Este fin de semana estuve paseando y echando fotos con unos amigos por el paraje del río Chícamo, un lugar especialmente conocido por los naturalistas de la Región de Murcia por su interés geológico, faunístico, botánico y paisajístico. Este pequeño río atraviesa en unos pocos kilómetros por angostos desfiladeros que paradógicamente se han formado con el paso del tiempo, y la insistencia obstinada del fluir del agua, cortando los sedimentos de un cauce fluvial que hace 10 millones de años desembocaba en este mismo lugar. Es decir, lo que ahora es el interior de la región era la costa del Mediterráneo en un tiempo en que los humanos no eran ni siquiera un proyecto -aparecimos hará unos 140.000 años-.
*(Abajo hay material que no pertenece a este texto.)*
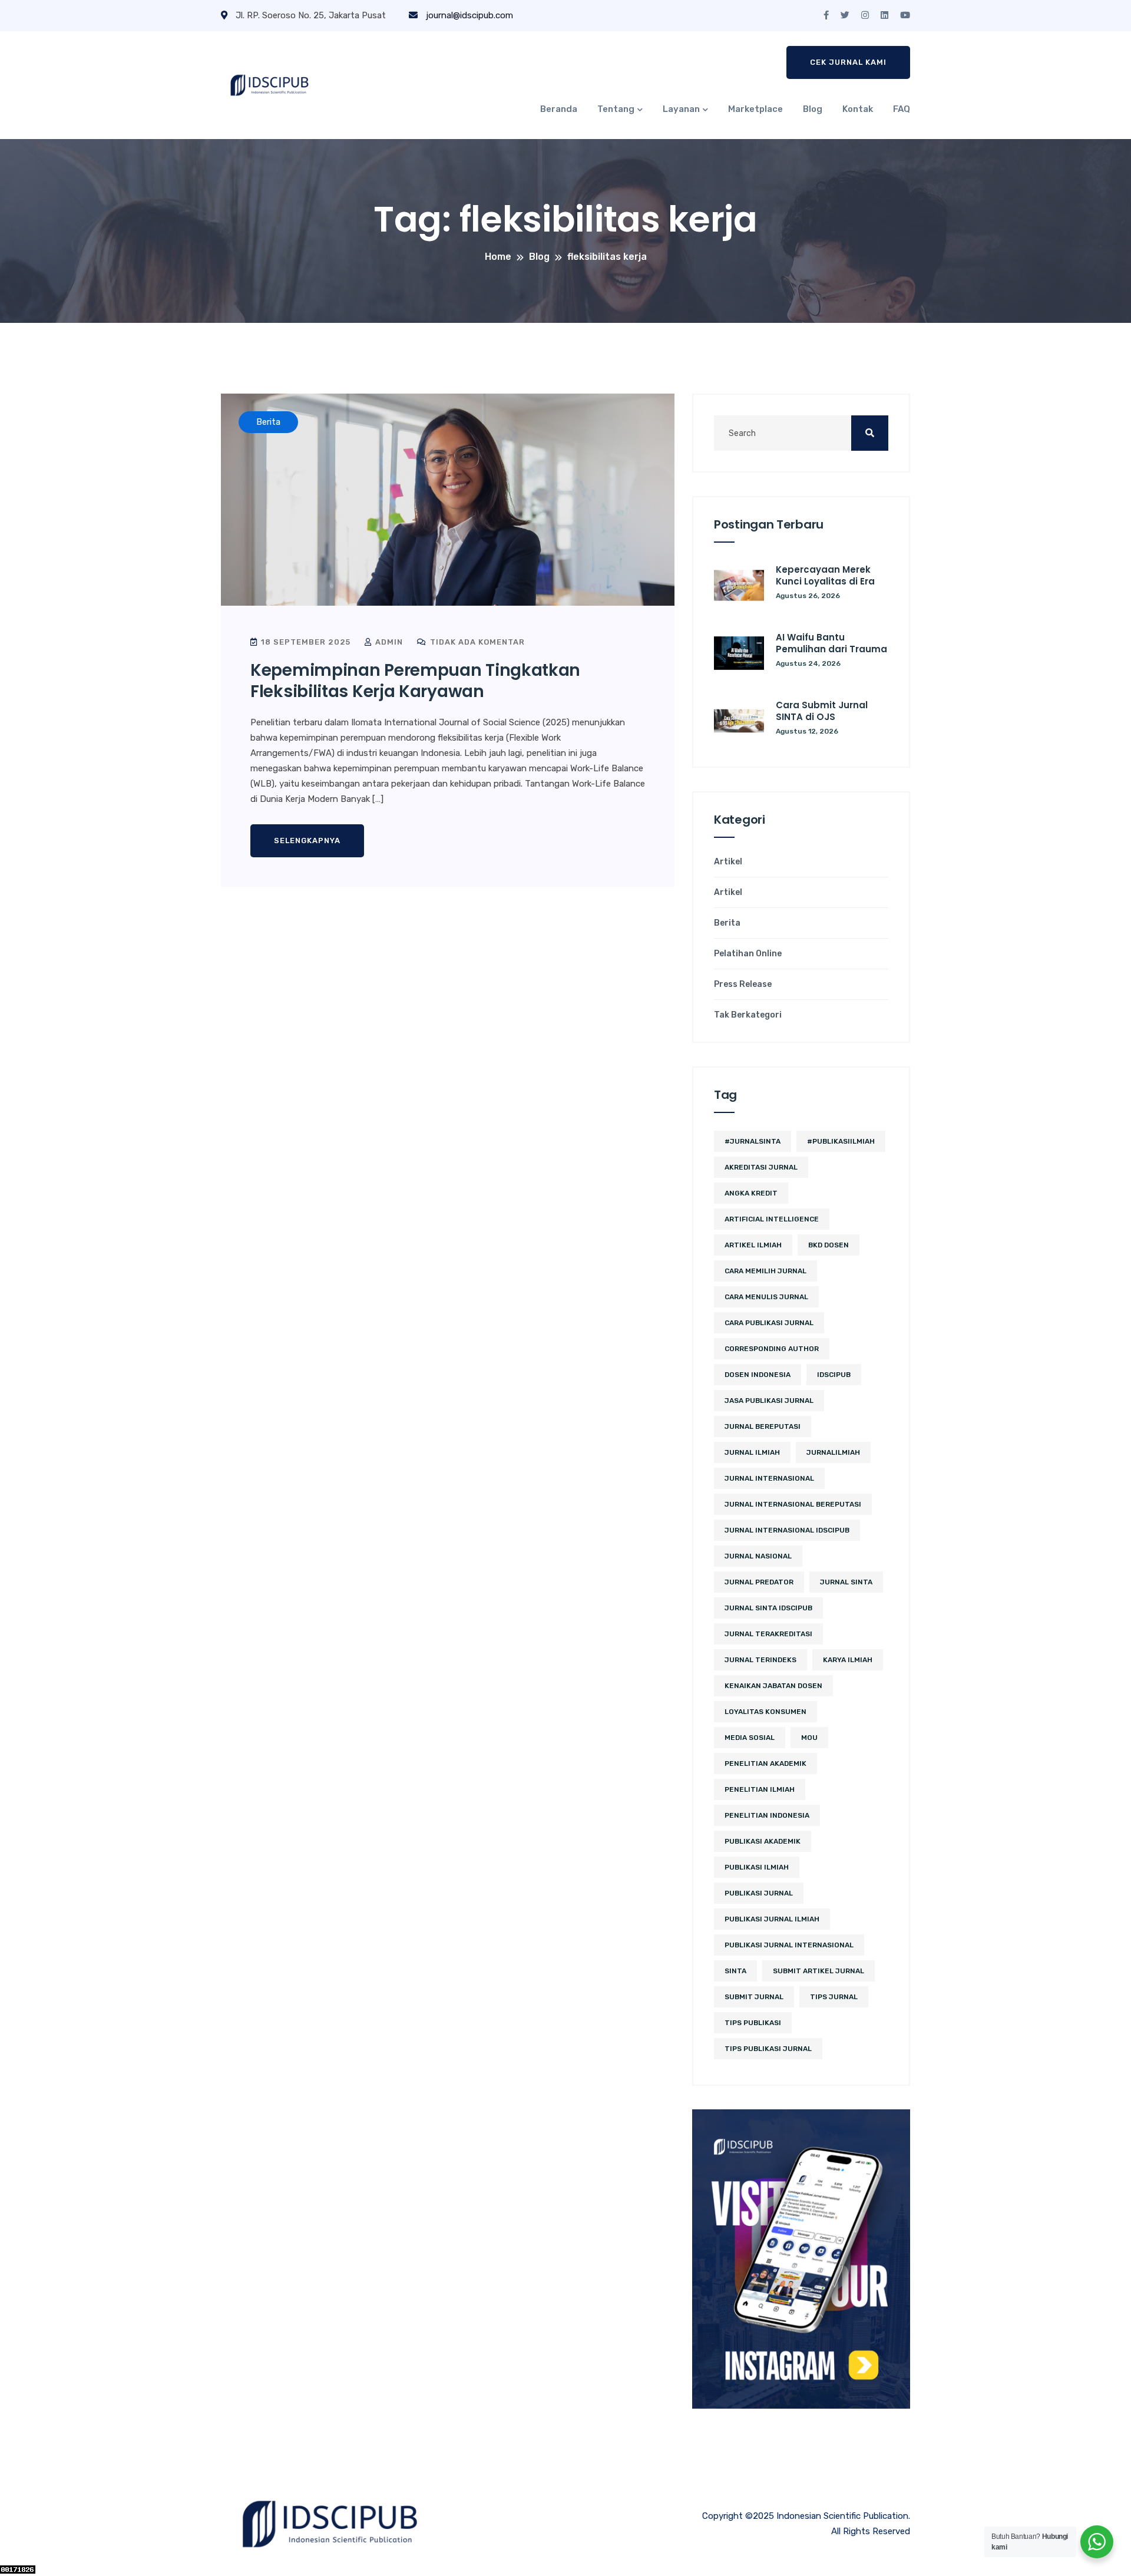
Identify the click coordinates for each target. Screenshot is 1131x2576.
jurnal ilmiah (752, 1452)
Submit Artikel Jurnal (818, 1971)
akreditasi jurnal (761, 1167)
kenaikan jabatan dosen (773, 1686)
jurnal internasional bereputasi (793, 1504)
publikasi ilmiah (757, 1867)
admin (388, 642)
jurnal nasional (758, 1556)
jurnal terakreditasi (768, 1634)
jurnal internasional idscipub (787, 1530)
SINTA (735, 1971)
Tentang (615, 109)
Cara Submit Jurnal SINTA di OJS (822, 711)
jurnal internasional (769, 1478)
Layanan (681, 109)
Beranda (558, 109)
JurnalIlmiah (833, 1452)
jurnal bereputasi (763, 1426)
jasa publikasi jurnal (769, 1400)
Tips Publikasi (753, 2023)
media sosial (750, 1737)
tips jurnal (834, 1997)
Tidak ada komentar (476, 642)
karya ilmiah (847, 1660)
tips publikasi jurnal (768, 2049)
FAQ (901, 109)
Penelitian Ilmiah (760, 1789)
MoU (809, 1737)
Así que los habitantes de Macisvenda, una pedanía de Abanilla cerca de la cual se puede comenzar esta pequeña ruta, hace rato que se quedaron sin playa y se tienen que contentar con visitar los corales... fósiles. Sin embargo, parece que no la echan en falta los jubilados ingleses y alemanes, más interesados por los baños de sol que por los de mar. Para ellos el clima cálido del lugar en otoño e invierno es más que suficiente para aislarse en estos parajes áridos y aparentemente inhóspitos. Al menos eso indican carteles en los que las casas no se venden sino que están "For sale".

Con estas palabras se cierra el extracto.